Nas palavras do fundador da DeepSeek: “Nossa vantagem competitiva está no conhecimento acumulado. Tornar o modelo open source não nos traz nenhum prejuízo. Ao contrário, como estamos liderando, isso é recompensador. Abrir o modelo é uma honra e atrai talentos”.

De 2003 a 2010 o Brasil foi uma potência mundial em modelos open source. Todos os anos a cidade de Porto Alegre sediava o Fórum Internacional do Software Livre. O resultado era impressionante: as principais empresas que trabalhavam nesse modelo se dirigiam a Porto Alegre. Muitos dos mais importantes programadores do planeta vinham anualmente ao Brasil.

O Brasil adotou o modelo open source também como política pública. Criou programas de compartilhamento de software dentro da administração pública (cheguei até a lançar um livro sobre o tema, chamado Direito do Software Livre e a Administração Pública).

Só que depois o país perdeu a mão. Abrimos mão da liderança em open source para virar um país “europeizado”. Em vez de ambicionar desenvolver tecnologia, passamos só a lutar contra ela. A tapar o sol com a peneira, copiando as leis europeias e abandonando nossas visões próprias que davam certo.

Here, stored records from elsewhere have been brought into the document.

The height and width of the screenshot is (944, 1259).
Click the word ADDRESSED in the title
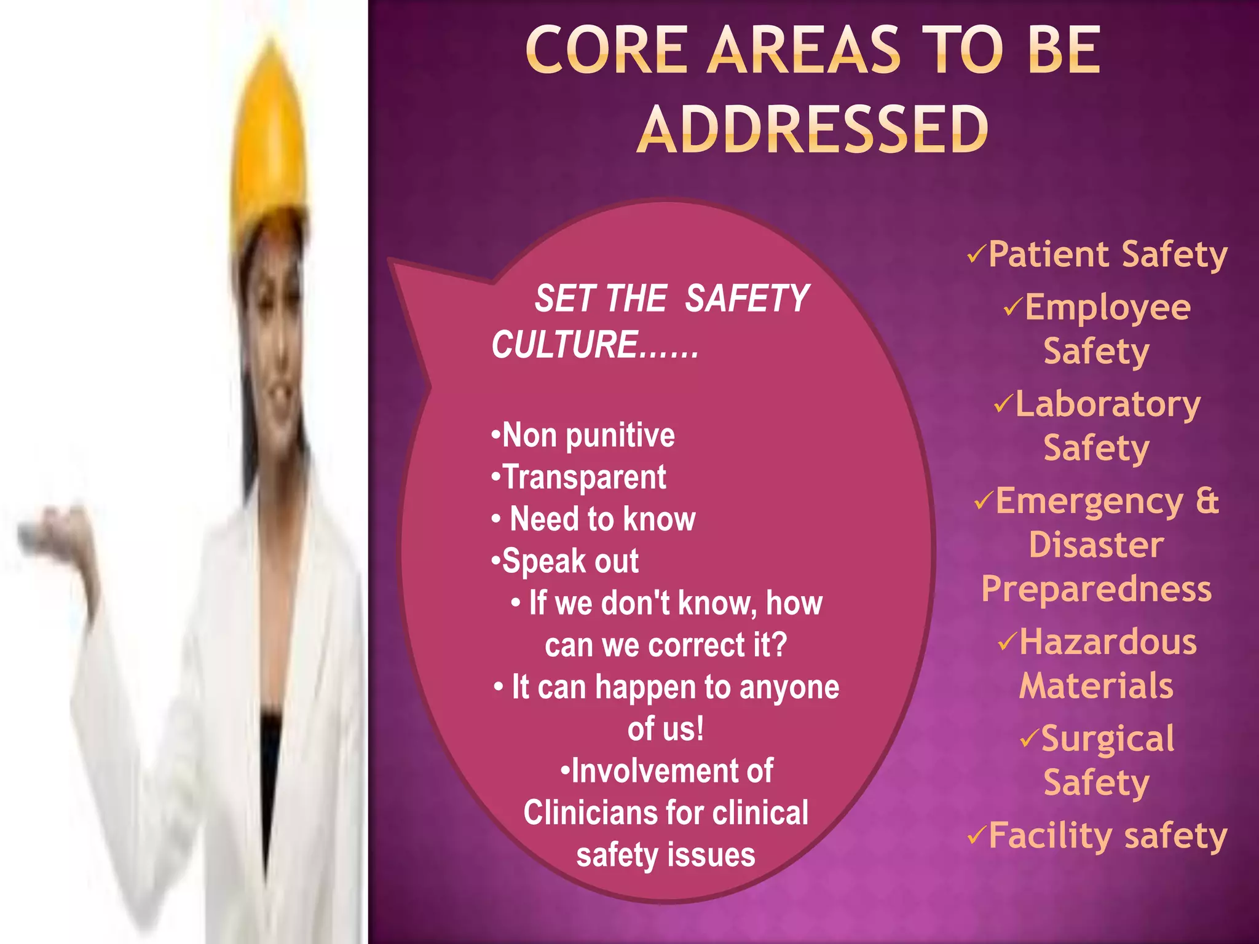click(x=813, y=129)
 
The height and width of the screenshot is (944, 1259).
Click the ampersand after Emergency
click(x=1207, y=501)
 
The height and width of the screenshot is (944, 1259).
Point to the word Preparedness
click(x=1096, y=589)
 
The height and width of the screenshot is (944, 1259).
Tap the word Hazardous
click(x=1108, y=642)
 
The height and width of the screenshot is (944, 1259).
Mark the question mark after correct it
click(x=779, y=645)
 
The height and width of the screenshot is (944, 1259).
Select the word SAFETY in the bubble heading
click(x=747, y=299)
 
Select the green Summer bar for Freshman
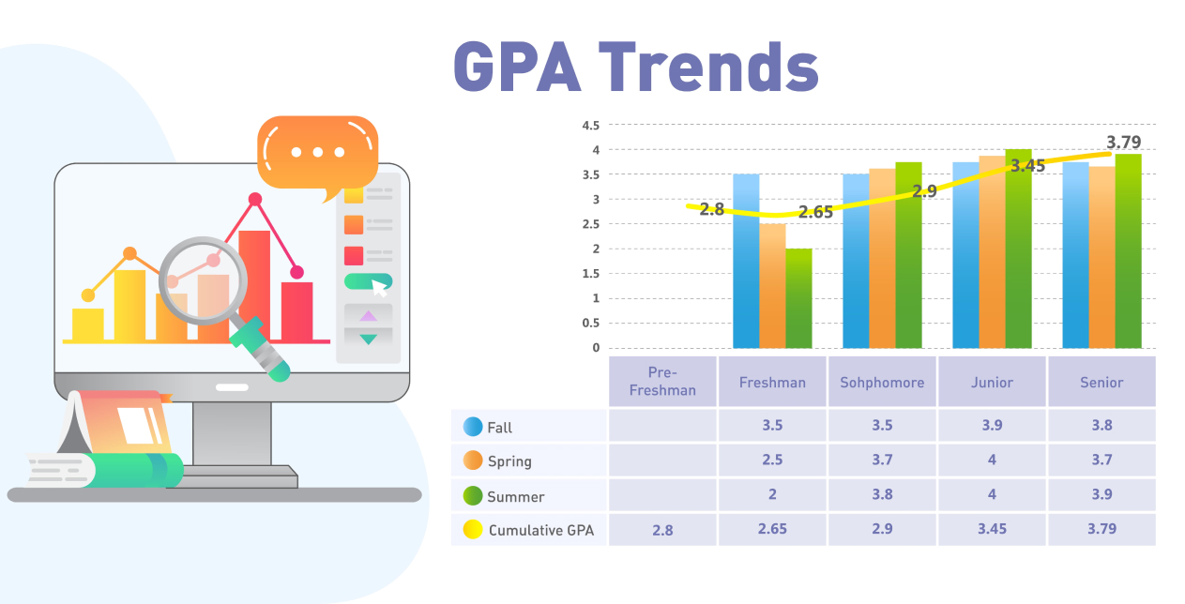point(798,298)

É nesse contexto que o DeepSeek é um choque também para nós. O país pode se especializar de novo em open source aplicado à inteligência artificial. Podemos criar uma lei de inteligência artificial com a ambição de proteger e fomentar os modelos abertos, transformando o país em um polo de desenvolvimento de IAs dessa natureza. É algo que honra nosso passado. E abre caminho para nos protegermos da maior de todas as ameaças: a de que fiquemos completamente de fora da competição em inteligência artificial.